ORDER BY/ PRIMARY KEY for `samples` table

[R-omk]

I see that the primary key is chosen completely wrong for samples table. https://github.com/metrico/qryn/blob/161117c/lib/db/maintain/scripts.js#L13

This means that in one partition there will be completely different records with different fingerprints. In such a situation, there can be no effective compression due to heterogeneous content.

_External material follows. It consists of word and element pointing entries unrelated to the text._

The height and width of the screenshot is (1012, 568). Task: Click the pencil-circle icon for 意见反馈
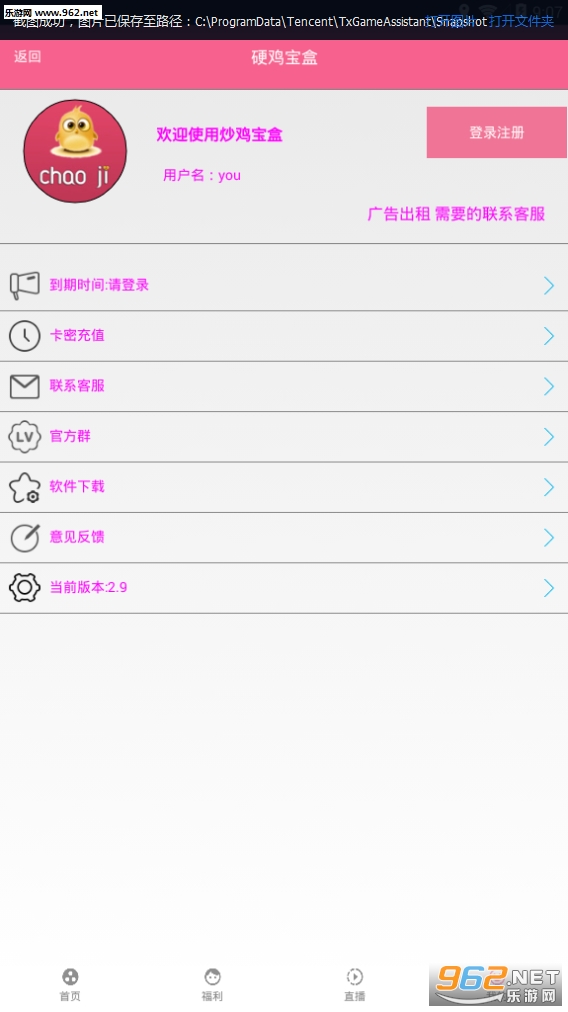[25, 537]
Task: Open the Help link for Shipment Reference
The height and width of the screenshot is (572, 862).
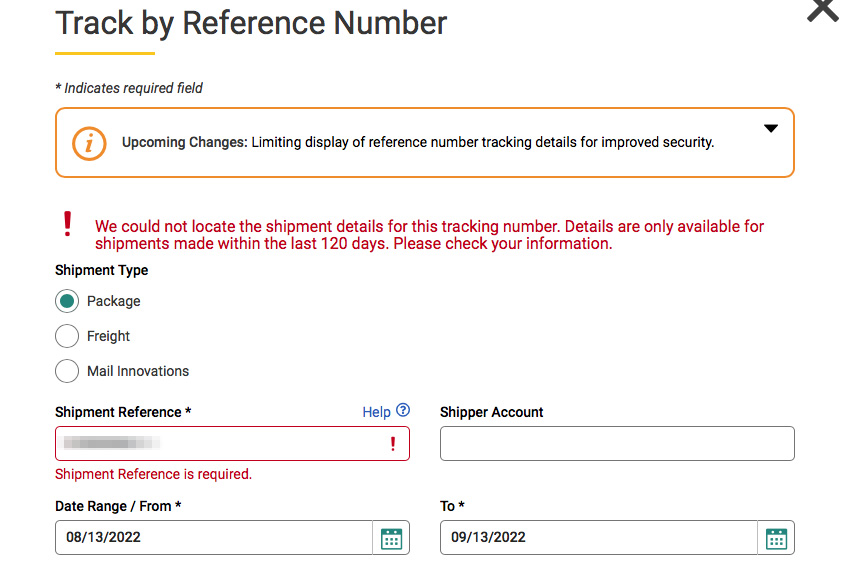Action: click(376, 412)
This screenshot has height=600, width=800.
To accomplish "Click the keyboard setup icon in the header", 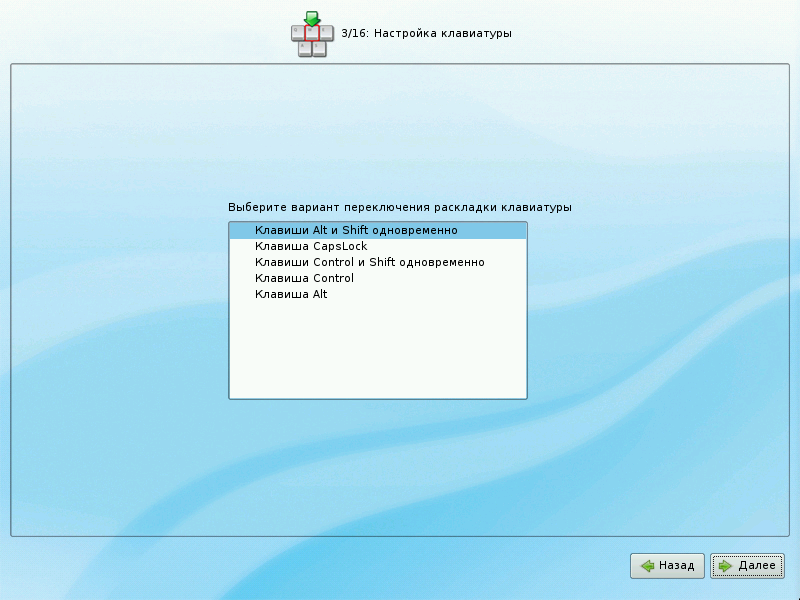I will pos(311,34).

Moreover, fingerprint search is not efficient at all. For some prints, I have hundred millions lines of logs in an day. This leads to the fact that when searching for other fingerprints in the same time range, millions of spurious lines are scanned.

i'm sure the tuples should be ordered like this ORDER BY (fingerprint, timestamp_ns)

[akvlad]

Ok. Let's check a complicated clickhouse request and discuss which primary key we should use.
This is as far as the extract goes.